XDとは

21世紀に入り、科学技術の高度化と文化的基盤の成熟化がめまぐるしい速度で進んでいる。また社会全体に広くコンピュータが普及したことで、ものづくりやシステム開発の進め方だけでなく、人々の思考や価値観、知覚や認識の方法も大きく変容し、20世紀型の古い尺度や方法論が通用しなくなるような場面が急速に増えつつある。

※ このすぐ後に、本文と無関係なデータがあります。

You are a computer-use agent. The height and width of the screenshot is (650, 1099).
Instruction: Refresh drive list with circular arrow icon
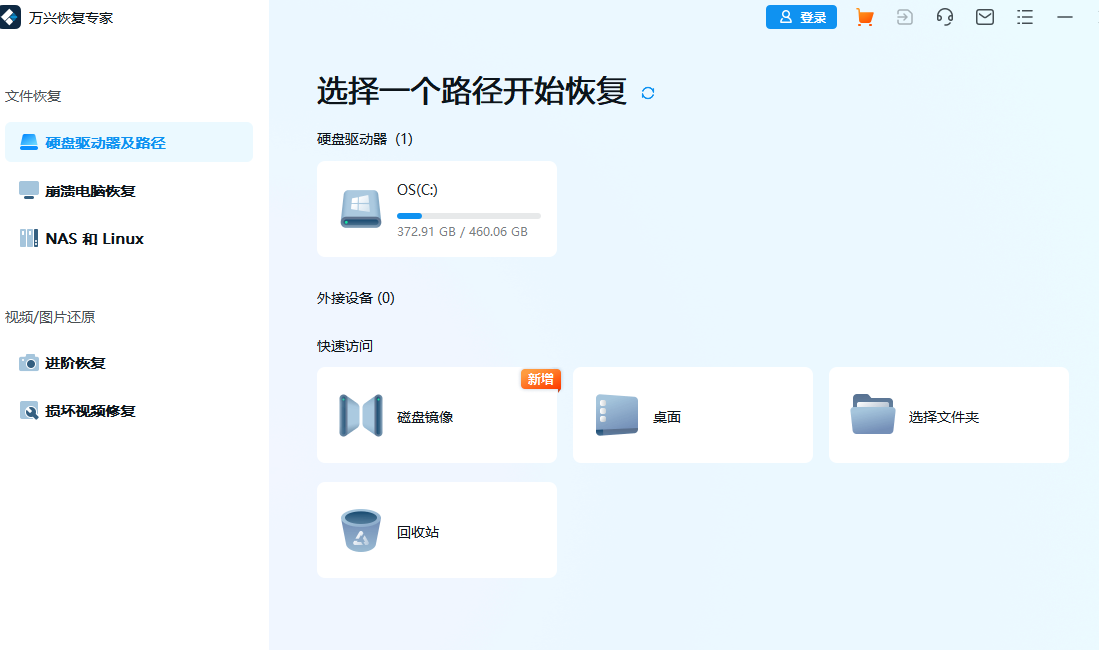[x=647, y=92]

こうした疾走する時代感覚と多様化する生活環境・社会状況において、未来への想いを具体化/具現化することのできる、「デザイン」の素養を持った人材が広く求められている。XDプログラムは、「クリエイティヴマインド」を研究の基本的な推進力・原動力として持続しながら、産業と文化、企画と設計、開発力と表現力、分析力と創造力、技法(テクニック)と技術(テクノロジー)、科学的理性と芸術的感性、論理(ロジック)と倫理(エシック)、作り手(メーカー)と使い手(ユーザー)、伝統技術と先端技術、のように従来は分断されていた要素や矛盾・対立を再び包摂・統合し、プロトタイプから具体的な社会実装までを担う新たな領域のデザインのエキスパートを育成する。

XDの理念

XDのデザインマインドは5つの“X”から構成されている。

  1. 伝統的な「◯○デザイン」ではなく、まだ確固たる名称のない、未知なるデザイン領域(=X)の「開拓」に積極的にチャレンジすること
  2. 極限的な(eXtreme)状況における人工物のデザインやデザインの方法論を対象とすること
  3. 技術シーズに基づく実験的な(eXperimental)プロトタイプを作り、具体的な社会実験(eXperiment)から評価やフィードバックを得て、常に時代に先駆けた活動を行うこと
  4. 単に分野融合的(Crossing)に終わるだけでなく、分野どうしの価値や思想の相乗効果=掛け算(X)を狙うこと
  5. システム開発やモノづくりの修練を通じて、真の自己実現や自己表現(eXpression)の喜びを経験・共有すること

そしてXDプログラムでは、以下のような研究領域を想定している。

  1. 人々の創造性を刺激・支援し、新しいものづくりを社会的に広げるためのプロトタイピングツールキット、デジタルファブリケーション、ハイブリッドクラフト、クリエイティブコーディング
  2. 人々の行動や環境の観察に基づく「場」の理解、異文化理解や国際連携のための「場」の創出としてのコミュニケーションデザインおよびソーシャルデザイン
  3. 小型センサやハイパフォーマンスコンピューティングを活用したグラフィックス、インタラクティブシステム、コンピューテーショナルデザイン
  4. 微生物や虫などのミクロなスケールから、地球や宇宙等などのマクロなスケールまでを横断するデザインエンジニアリングと情報デザイン
  5. 未来社会への提案としてのシナリオメイキングとスペキュラティブデザイン、ひいては確固たる方法がない未知の分野における新たなデザインの思想・理論・方法・プロセスの提案とその実践

普遍的なデザインプロセスにXDの5つのマインドを織り交ぜたプロトタイピングを通して、これら領域における制作と研究を進め、新たなディシプリンを紡ぎ上げていくことが期待されている。外部とのコラボレーションや企業との共同研究も多数行われており、リアリティを獲得しながら実践的なスキルを獲得することができる。他方、アカデミックな実験作品や個人による自由な研究も奨励しており、全く新しい萌芽がSFCから生まれることも望まれている。